The practice of “earmarking” federal money, a Congressional device with debatable impact on the field of youth work, may soon face extinction. Or at least land on the endangered species list.
In a move signifying the growing influence of Sen Jim DeMint (R-S.C.) and his Tea Party-backed earmark ban for all members of the Republican caucus, Republican Senate Minority Leader Mitch McConnell (Ky.) signed onto the ban after having secured more than $1 billion in earmarks during his time in Congress.
McConnell’s support as Minority Leader will likely lead to the adoption of a caucus-wide ban on earmarks by Senate Republicans, and serves as a direct reversal of McConnell’s earlier statements that an earmark ban “doesn’t save any money.” On the House side, Speaker John Boehner (R-Ohio) has vowed to keep earmarks out of appropriations bills entirely. House Democrats in the 111th Congress had already limited earmarks to only not-for-profit entities.
That leaves only Senate Democrats as a potential source of earmarks. Veteran Democrats such as Sens. Tom Harkin (Iowa) and Jay Rockefeller (W.V.) have already indicated that they are inclined to continue pursuing earmarks. But President Obama has supported earmark reform in the past, and yesterday reiterated support for at least limiting the practice.
There are also plenty of more vulnerable Democrats running for Senate in 2012 who will feel pressure to avoid a practice that has become, in McConnell’s words, “a symbol of the waste and the out-of-control spending that every Republican in Washington is determined to fight.” Democratic Senators Mark Udall (Colo.) and Claire McCaskill (Mo.) have already pledged to forswear earmarks this year.
Earmarks have been a contentious subject in youth work for decades. The process has steered significant federal funding toward worthy ventures such as mentoring, after-school and gang intervention programs.
Some of those funds have been tacked onto appropriations bills; other earmarks are carved out of an appropriation, which means they take away dollars that would otherwise be available for competitive grant making by federal agencies. The discretionary money appropriated to the Office of Juvenile Justice and Delinquency Prevention was for years entirely eaten up by earmarks.
Youth Today has tracked federal earmarks for youth projects since 2001, when we found about 440 earmarks totaling $420 million.

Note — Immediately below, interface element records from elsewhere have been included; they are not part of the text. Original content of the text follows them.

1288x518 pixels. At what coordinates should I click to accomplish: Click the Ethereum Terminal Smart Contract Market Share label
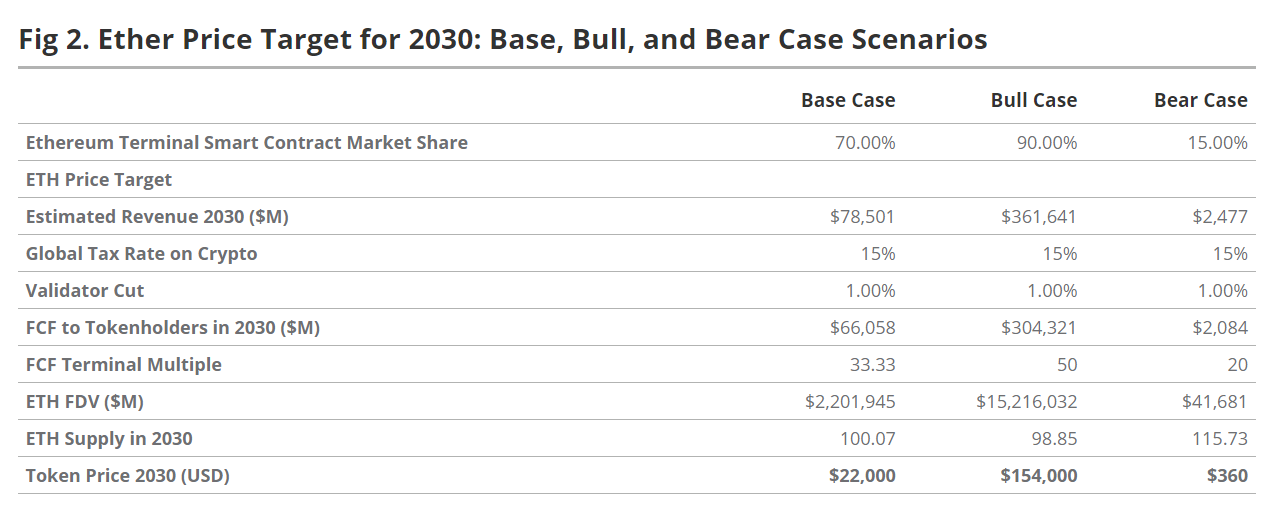246,142
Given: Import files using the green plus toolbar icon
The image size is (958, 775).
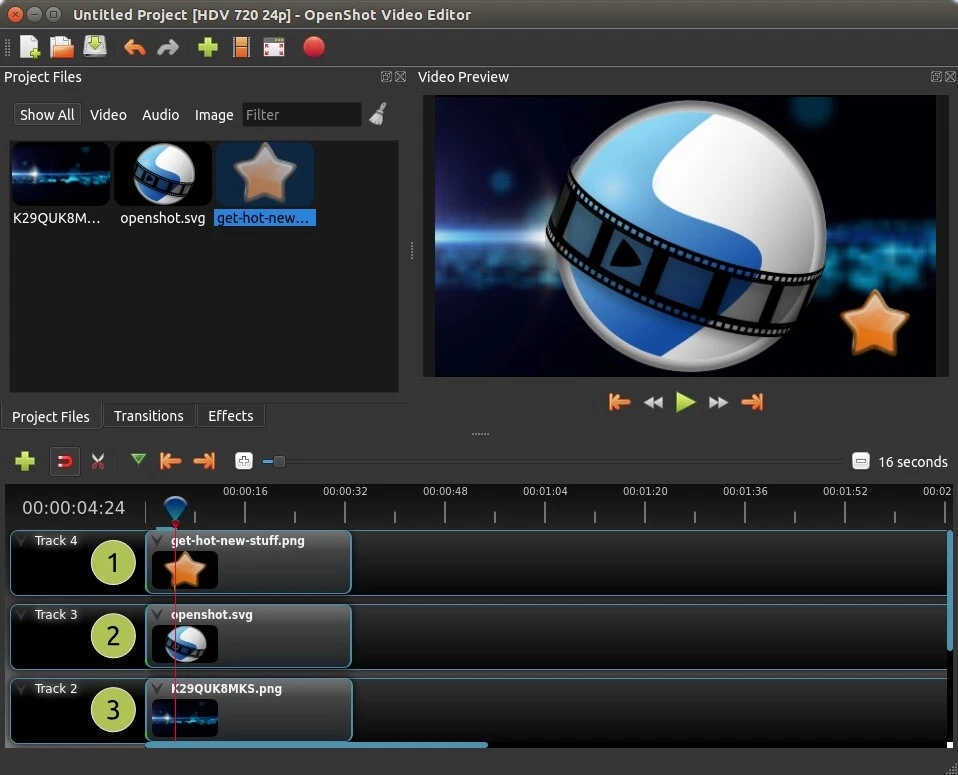Looking at the screenshot, I should 207,47.
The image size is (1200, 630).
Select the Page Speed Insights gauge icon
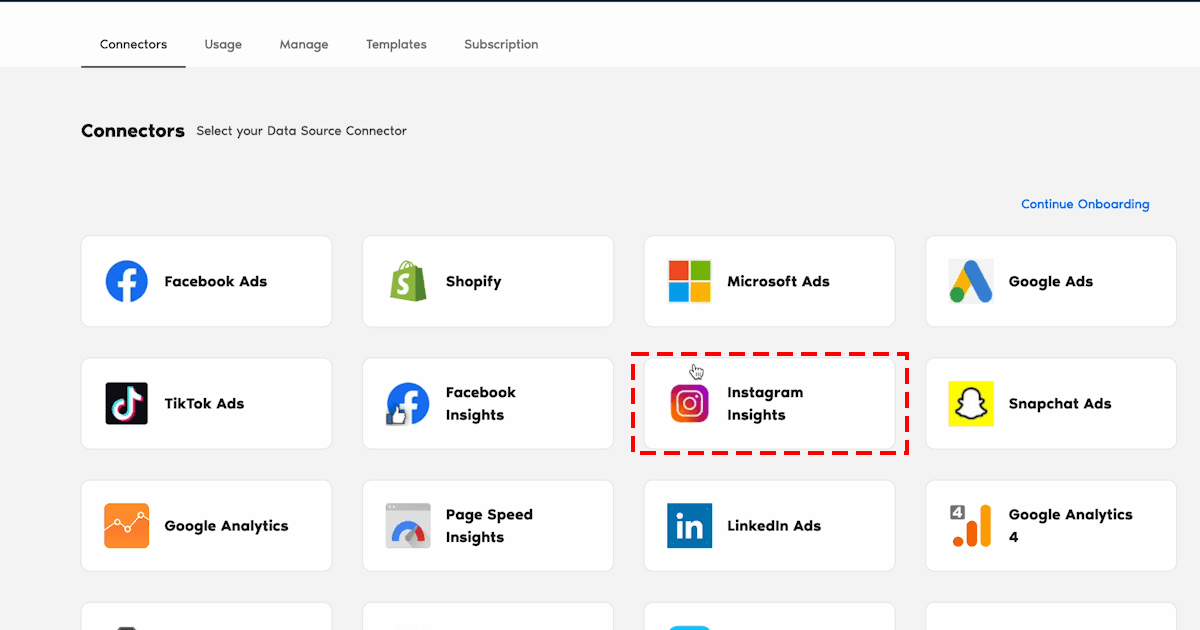(x=408, y=526)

The youth-pork trough was at its sloppiest in 2005, when Congress directed just over $700 million to nearly 1,400 projects.
A tight budget in fiscal 2006 forced earmarks for the Departments of Labor, Education and Health and Human Services to be nixed, so juvenile justice and delinquency prevention funds accounted for most of the youth earmarks. The next year, there was a complete moratorium on pork while Congress worked out new rules aimed at making the process more transparent.

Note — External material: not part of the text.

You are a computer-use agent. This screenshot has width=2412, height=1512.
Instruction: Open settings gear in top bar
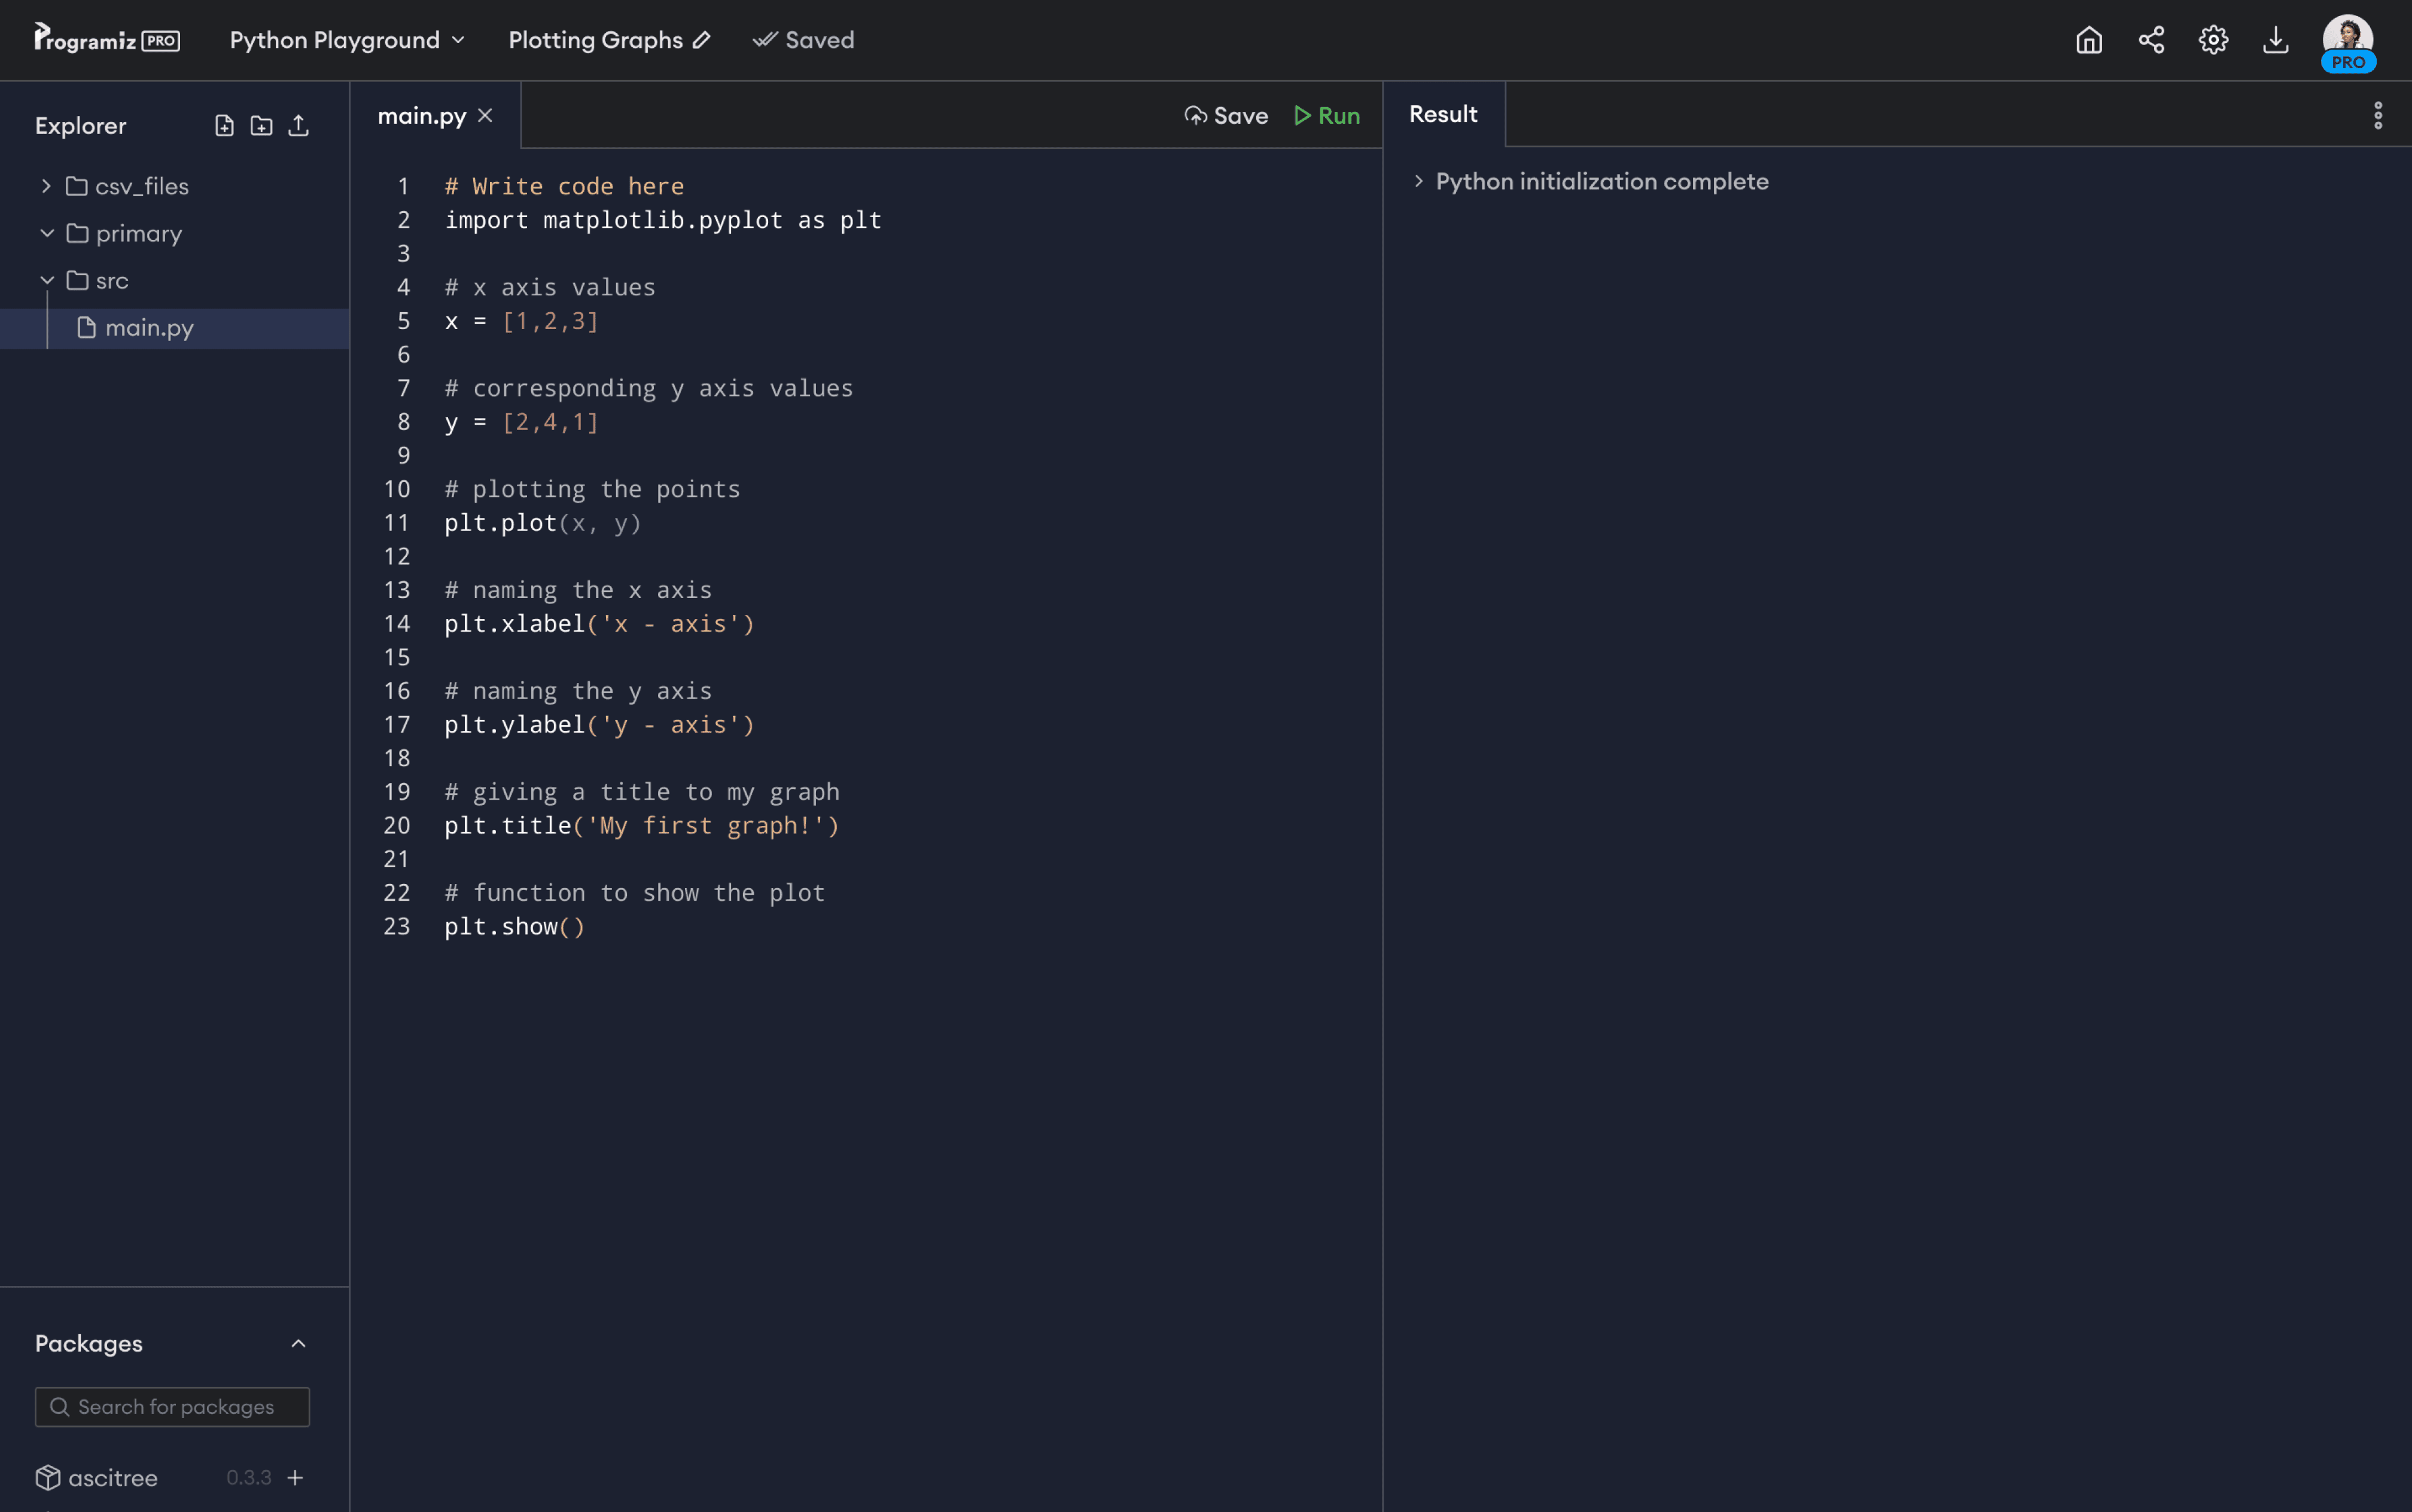coord(2213,40)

Youth-related earmarks had surged back by 2009, with $636 million going to about 1,000 projects. Last year the totals fell precipitously: 813 earmarks for just $309 million.
McConnell’s newfound support of the earmark moratorium displays the pressure put on the minority leader by Tea Party groups and conservative members of his caucus. As a former member of the powerful Senate Appropriations Committee, McConnell has sought over $1 billion dollars in earmarks, most of which benefited his home state of Kentucky.
Taking the floor of the Senate as this year’s lame-duck session began, however, McConnell was quick to note that there “is simply no doubt that the abuse of this [earmark] practice has caused Americans to view it as McConnell took it as a personal challenge to “how the American people that we’re willing to follow through on small or even symbolic things.”
Two of the most prolific earmarks in history have left Congress in recent years. The late Sen. Ted Stevens (R-Alaska) left Congress in 2008. Rep. John Murtha (D-Penn.), widely considered to be the “king of pork,” died in office last February.
Sen. Arlen Specter (D-Penn.), who has secured the most youth-related earmarks of any Congressman, will finish his 45-year career in the Senate in January.